Moim zdaniem takie "przemeblowanie" przy mocno agresywnym osobniku jest chwilowym rozwiazaniem. dobrze by było zeby się pojawil konkurent/konkurenci dla niego, ale czy tak będzie, nie wiem? Jezeli ryby sa mlode i stado jest niedobrane moze byc problem.
Wydaje mi sie ze te osobniki sa mocno zestresowane i na pewno polepszyloby sie po usunieciu tego "łobuza".
Pamietaj ze zastoswanie lekow rowniez oslabia ryby.
Odchody (powiedzmy) to moga byc resztki czyszczenie sie jelit (na to by wskazywalo bo sa stosunowo krotkie, ale trudno powiedziec jak sie tego nie widzi). Kolor odchodow jest wowczas jasny ale nie mocno bialy, szrawy, w niektorych miejscach prawie przeroczysty, niednolity.
Przy oddzielejacycm sie nablonku jelit/bloat odchody sa wowczas dlugie, ciagnace sie, kolor ich jest duzo jasniejszy niz w poprzednim przypadku bialy perlowy i jest to jednolity kolor. Ryby ciemnieja, kolysza sie, sa apatyczne.

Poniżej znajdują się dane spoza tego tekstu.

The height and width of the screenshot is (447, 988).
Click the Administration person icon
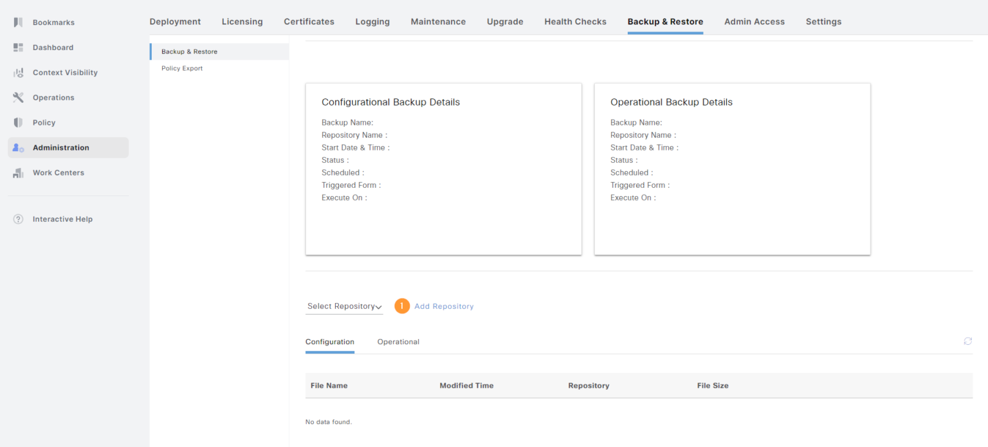click(17, 147)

Widzisz ile trzeba widziec i zaufac swoim oczom :-), bez tego nic nie zrobimy. Wzrok to jest to co na na pomaga. dlatego trzeba duzo obserwowac, obserwowac i jeszcze raz obserwowac. Zarowno ryby zdrowe, wesole jak i ryby (oby jak najrzadziej) smutne, osowiale.
Co do dalszych poczynan ja bym jeszcze na chwile wstrzymak sie z podawaniem lekow, ale jestem ciekawy co powiedzza inni.